Writing in the November 1, 2005 issue of CANCER, a peer-reviewed journal of the American Cancer Society, researchers say the prevalence of such a family history is considerably higher than the rate among women with no personal history of cancer, and has significant implications for risk assessment, testing, and clinical management.
Physicians are called upon to assess and stratify a patient's future risk of cancer. But with few cancer-specific protocols, effective risk measures, or easy to use predictive models, this remains a daunting, if not an untenable, responsibility.
While less than 10 percent of breast or ovarian cancers have been linked to heritable gene mutations in BRCA1 and BRCA2, women with these mutations have up to an 80 percent lifetime risk of breast cancer and up to a 40 percent lifetime risk of ovarian cancer. Identification for prevention, early diagnosis and treatment are paramount to save lives.

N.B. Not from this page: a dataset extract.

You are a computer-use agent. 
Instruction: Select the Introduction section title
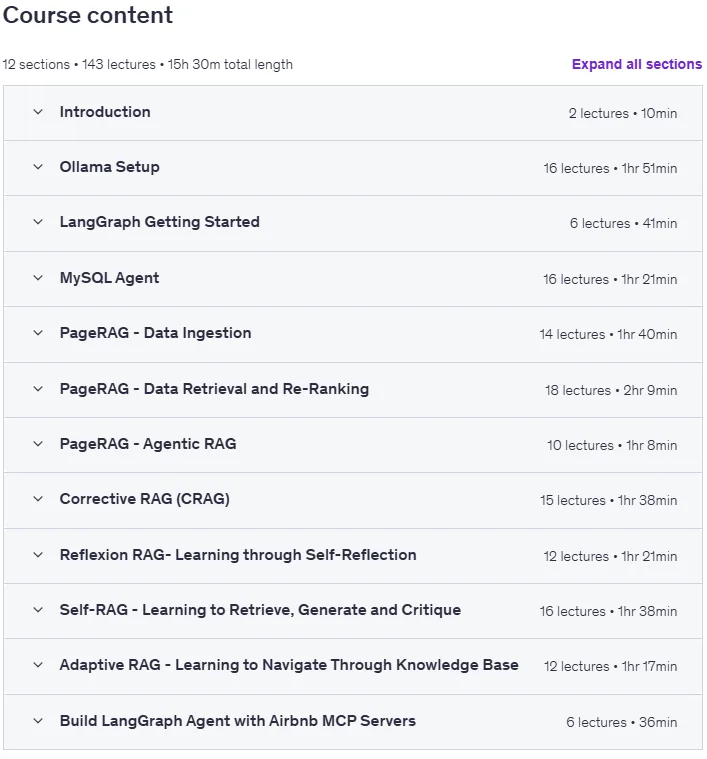click(105, 112)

A thorough family history may be the most effective measure for cancer risk. Existing modeling studies report that less than 6 percent of women without a history of breast or ovarian cancer have family histories that may identify them as BRCA1/BRCA2 mutation carriers. A small study of only 50 women with a history of breast or ovarian cancer reported that 22 percent had suggestive family histories.
For the new study, researchers led by Francisco J. Dominguez, M.D. and Kevin S. Hughes, M.D. of Massachusetts General Hospital reviewed family histories of 1764 women diagnosed with breast or ovarian cancer. The data was then analyzed according to a risk assessment protocol, the Myriad Mutation Prevalence Tables, to identify women with a 10 percent or greater risk of having mutations.

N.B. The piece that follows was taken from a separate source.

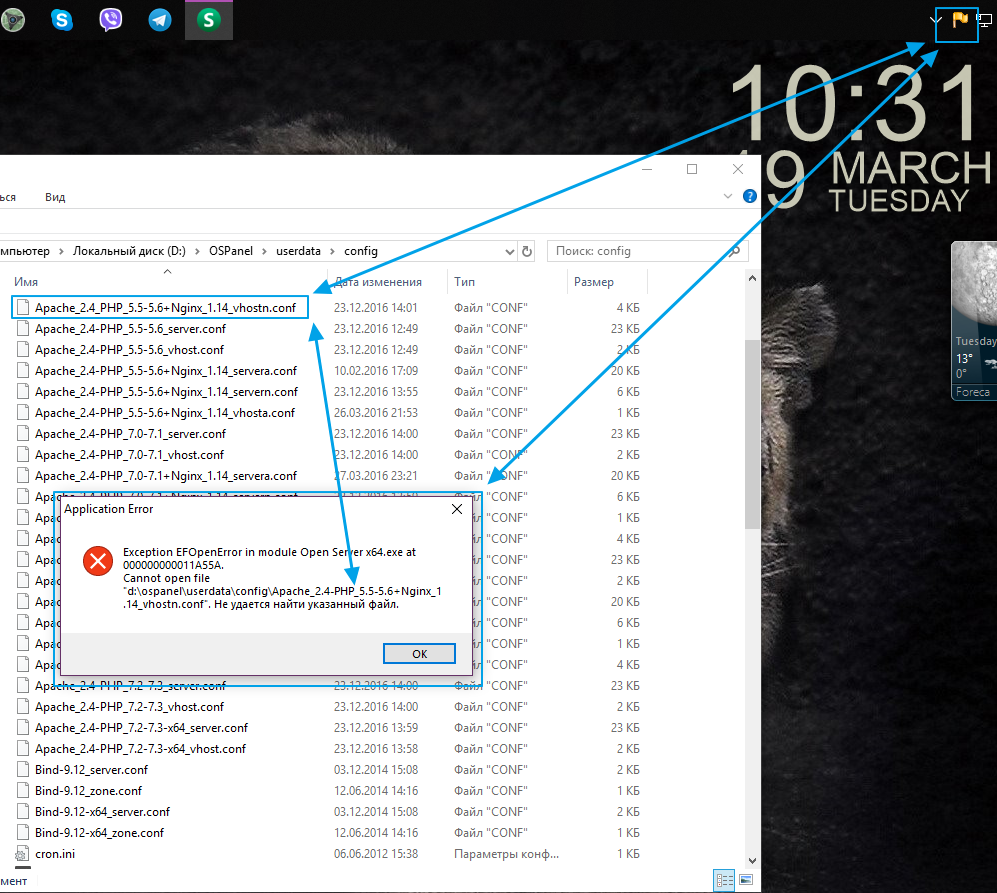The height and width of the screenshot is (893, 997).
Task: Click the green S taskbar app icon
Action: click(209, 19)
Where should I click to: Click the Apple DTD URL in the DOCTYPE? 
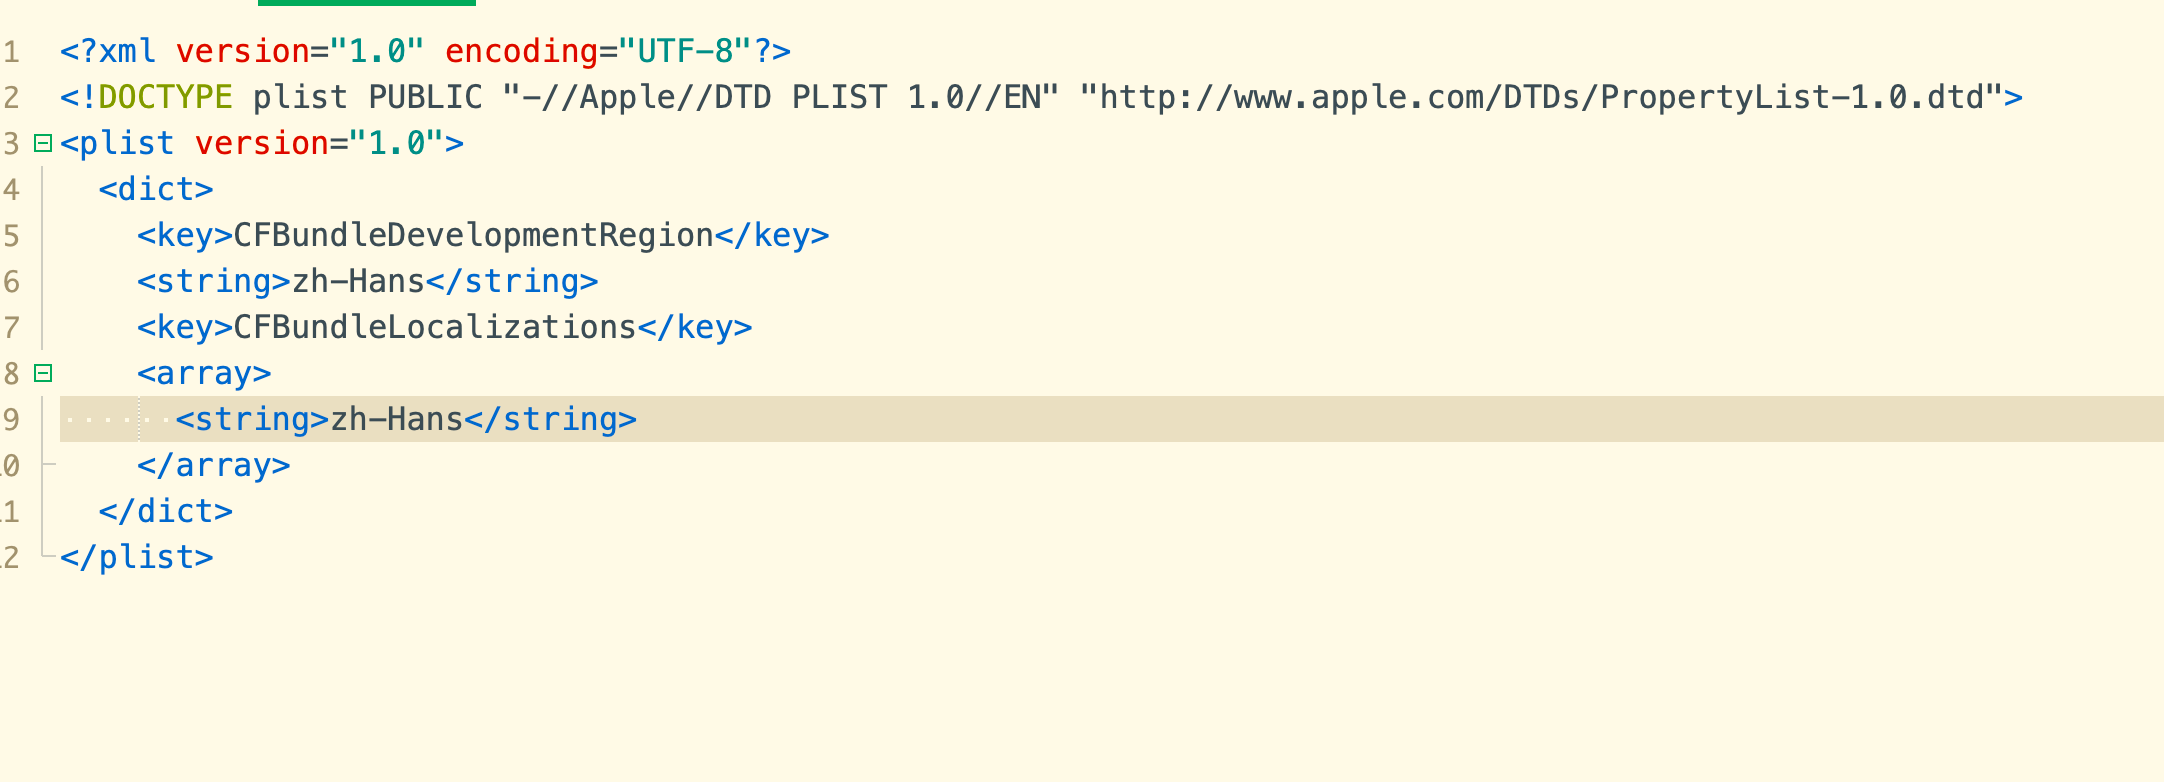tap(1541, 97)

Using this tool, they found that 20 percent of women with these cancers had a 10 percent or greater risk of harboring the cancer causing mutations. Examination by cancer location showed that 100 percent of women with bilateral breast cancer, 35 percent of women with ovarian cancer, and 18.9 percent of women with unilateral breast cancer had a 10 percent or greater risk of oncogenic mutations.

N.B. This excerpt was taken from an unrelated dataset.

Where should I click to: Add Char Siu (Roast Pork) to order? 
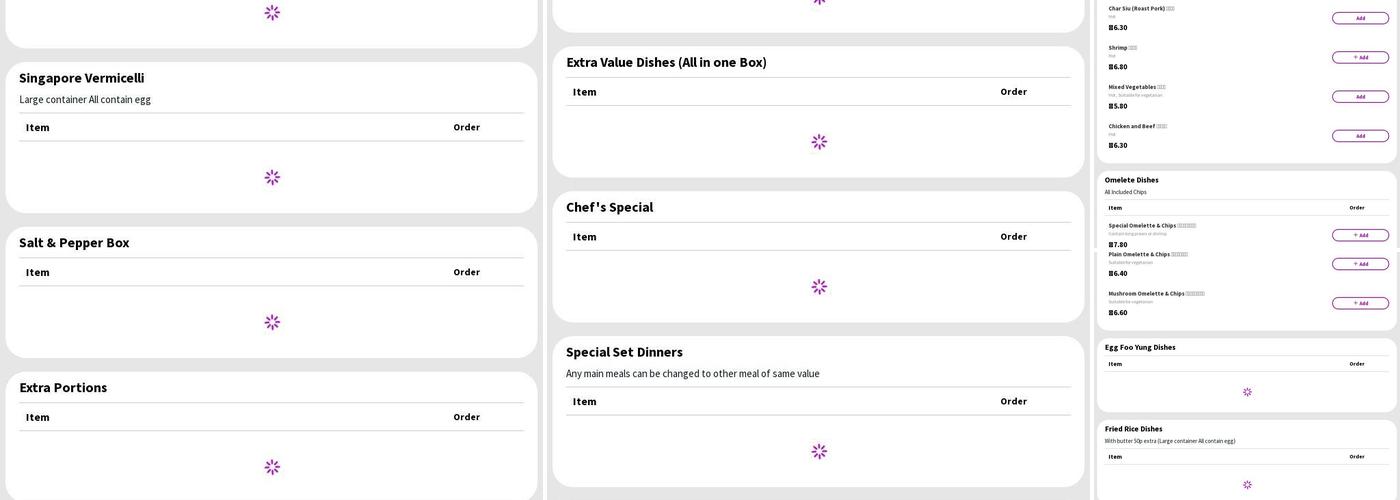(x=1359, y=18)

More women of Ashkenazi ancestry reported high-risk family histories (47 percent) compared to women of non-Ashkenazi ancestry (18 percent).
The Myriad Tables effectively assess risk for BRCA1 and BRCA2 mutations in women using a thorough family history. "We have developed," conclude the authors, "a simple, fast and effective method of detecting a large number of patients at high risk for hereditary breast/ovarian cancer syndrome in a mammography population."